Depois disso, os mapas mostram uma situação mais fácil de controlar, com casos isolados. “É isso que precisa ser feito em todos os municípios”, preconiza, ao mesmo tempo que ressalta a necessidade de combinar vacinas a diferentes formas de controle do mosquito transmissor da doença.
O trabalho do grupo de Zanotto vem apontando caminhos para o combate à dengue e sublinhando o risco crescente das epidemias. Um motivo de alerta é a presença dos quatro sorotipos do vírus que eles observaram em Guarujá naquele verão, como mostra artigo de 2014 na PLoS Neglected Tropical Diseases. Provavelmente tem impacto a proximidade do porto de Santos, onde mosquitos e vírus desembarcam como passageiros clandestinos.
Em Jundiaí, muito próxima à Região Metropolitana de São Paulo, os pesquisadores encontraram apenas os sorotipos 1 e 4, mas isso não chega a ser um alívio. Em conjunto, os dois municípios já revelavam que a capital paulista está sujeita a múltiplos vírus, criando uma situação conhecida como hiperendemicidade, que aumenta o risco de uma pessoa ser infectada várias vezes, com maior risco de casos do tipo hemorrágico.
“A presença dos quatro sorotipos em um surto numa das áreas mais densamente povoadas no Brasil é um achado perturbador”, afirma Villabona-Arenas. “Essa cocirculação só havia sido documentada em países do sudoeste da Ásia há décadas e mais recentemente na Índia, sempre associada à maior gravidade de doença entre crianças.”
De fato, os números mais recentes não permitem relaxar, embora o medo imediato do mosquito Aedes aegypti, transmissor da doença, comece a ficar em segundo plano com a chegada do frio e da seca, que não favorecem o desenvolvimento das larvas.
A região Sudeste foi palco de 66% dos quase 746 mil casos registrados pelo Ministério da Saúde no país inteiro desde o início de 2015 até 18 de abril. É menos do que foi registrado em 2013, mas bem mais do que em 2014.
Nesse total há uma gradação de gravidade – há quem mal sinta sintomas, outros têm febre alta e persistente e passam longos dias prostrados com fortes dores no corpo e náuseas que tornam impossível seguir a prescrição médica de tomar muito líquido. Nesse período, foram confirmados 414 casos graves e 5.771 com sinais de alarme, as categorias que exigem atenção médica.

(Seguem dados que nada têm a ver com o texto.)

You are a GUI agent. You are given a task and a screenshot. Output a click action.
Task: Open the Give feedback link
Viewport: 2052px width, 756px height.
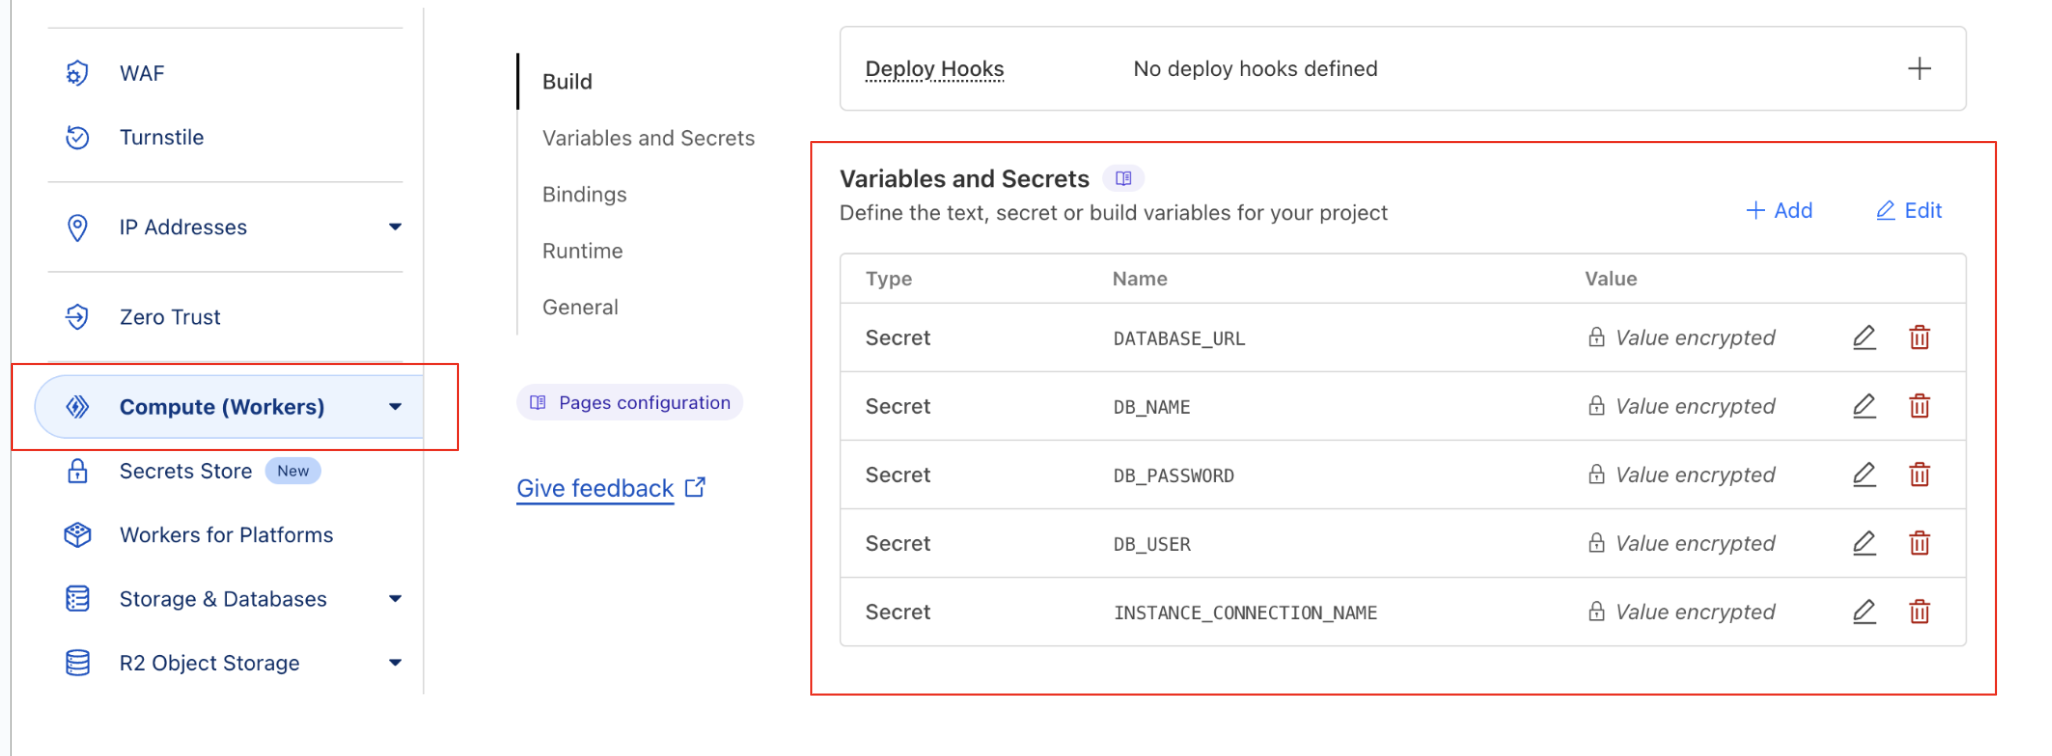595,488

Bem mais do que no ano anterior, com uma alta proporção no estado de São Paulo.
Entre os fatores de gravidade estão danos ao fígado e uma queda alarmante na concentração de plaquetas no sangue, que pode transformar qualquer lesão microscópica em uma hemorragia.
Para Zanotto, os números e a situação de hiperendemicidade indicam uma progressão alarmante da doença. “A dengue está apenas começando no Brasil”, avalia, com base num gráfico do número de casos desde 1995, que prevê uma escalada abrupta a partir de agora. Significa, em sua opinião, que os esforços contra as epidemias devem se tornar mais eficazes. “Deveríamos fazer como o corpo de bombeiros, que age em focos de incêndio, visando contê-los antes que se espalhem e escapem do controle.”
Os estudos de Zanotto em municípios paulistas como Guarujá, Jundiaí e São José do Rio Preto localizam focos de dengue em áreas com indicadores socioeconômicos mais baixos. Mas concentrar esforços nas favelas não basta, conforme mostra estudo do biólogo Ricardo Vieira Araujo, hoje funcionário da Coordenação de Mudanças Globais do Clima do Ministério da Ciência, Tecnologia e Inovação (MCTI), publicado este ano na revista Brazilian Journal of Infectious Diseases.
Em São Paulo, ele mostrou que em partes da cidade com temperatura superficial do solo significativamente mais alta, onde há baixa umidade, pouca cobertura vegetal e altos níveis de impermeabilização do solo – as ilhas de calor – há maior incidência de dengue.